Victrelis est le nom commercial de la première antiprotéase (bocéprévir) à obtenir une AMM en France dans le traitement de l’hépatite C chronique. Cette spécialité du laboratoire MSD n’est pour l’heure disponible qu’à l’hôpital. Elle est indiquée en association avec le peginterféron (IFN) alpha et la ribavirine chez les patients naïfs ou en échec de traitement. Le bocéprévir est réservé aux adultes atteints du VHC de génotype I, lequel représente 60 % des cas en France. Le taux de guérison pour ce génotype est d’environ 40 % sous bithérapie traditionnelle (IFN + ribavirine) alors qu’il est de plus de 80 % pour les génotypes 2 et 3.

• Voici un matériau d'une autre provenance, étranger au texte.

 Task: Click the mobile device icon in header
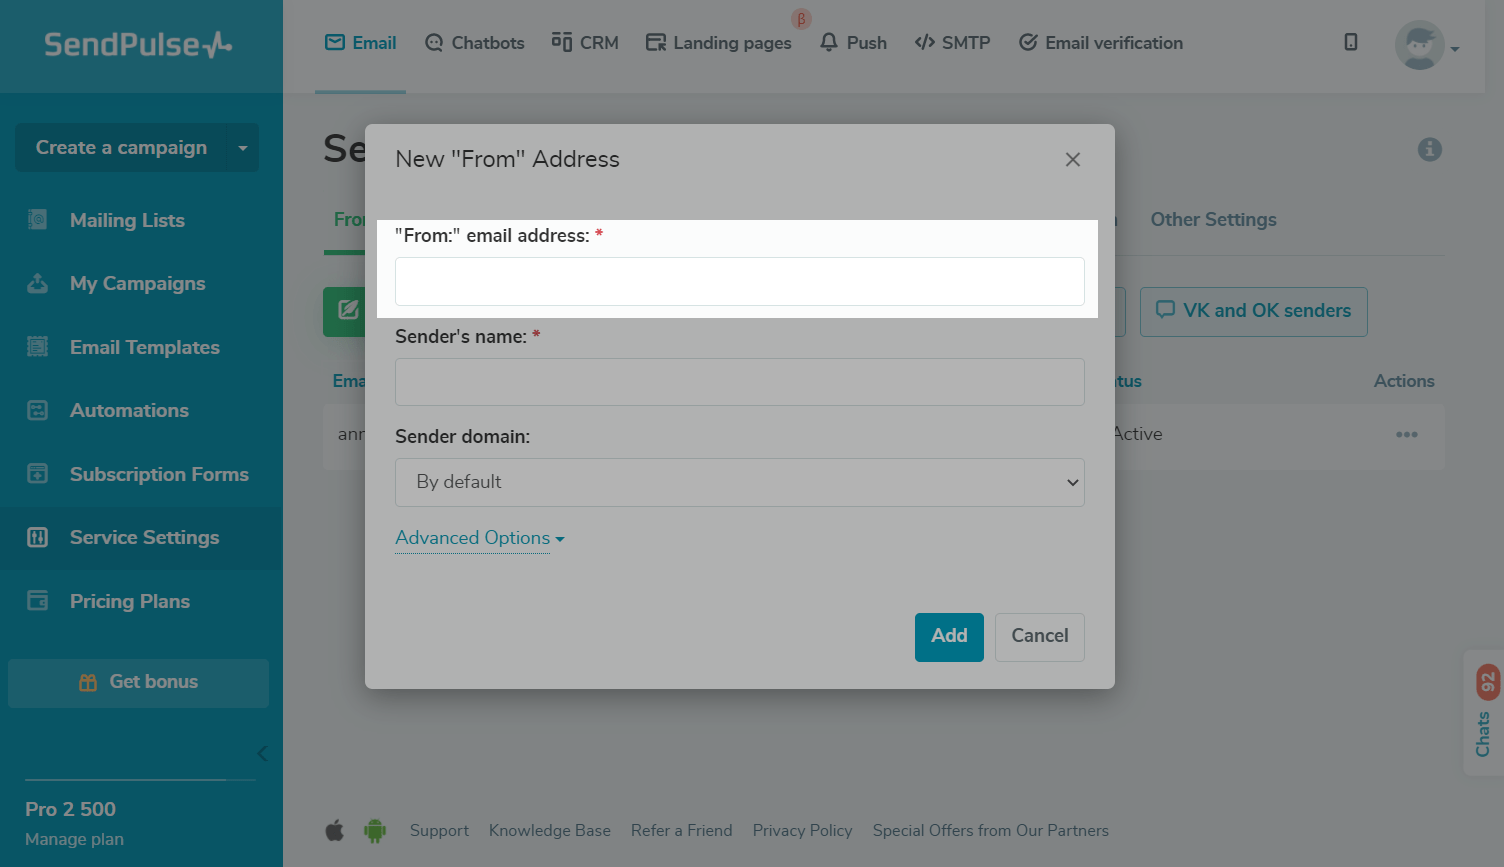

Deux à trois fois plus de guérison

Cette première trithérapie multiplie le taux de guérison par près de 2 chez les patients naïfs et près de 3 chez les patients en échec de traitement. Bien que le nombre d’anémies soit augmenté sous trithérapie par rapport à la bithérapie, l’antiviral a l’avantage de ne pas ajouter de nouveaux effets indésirables à ceux déjà connus sous bithérapie. Il est en revanche impliqué dans de nombreuses interactions médicamenteuses. La trithérapie est toujours précédée de 4 semaines de bithérapie afin d’évaluer la réponse virologique à l’IFN. La posologie recommandée pour Victrelis est de quatre gélules de 200 mg trois fois par jour pendant 24 à 44 semaines selon la réponse virologique et le profil du patient. En France, une autre antiprotéase du même type, le télaprévir (Incivo, de Janssen-Cilag), est disponible en autorisation temporaire d’utilisation.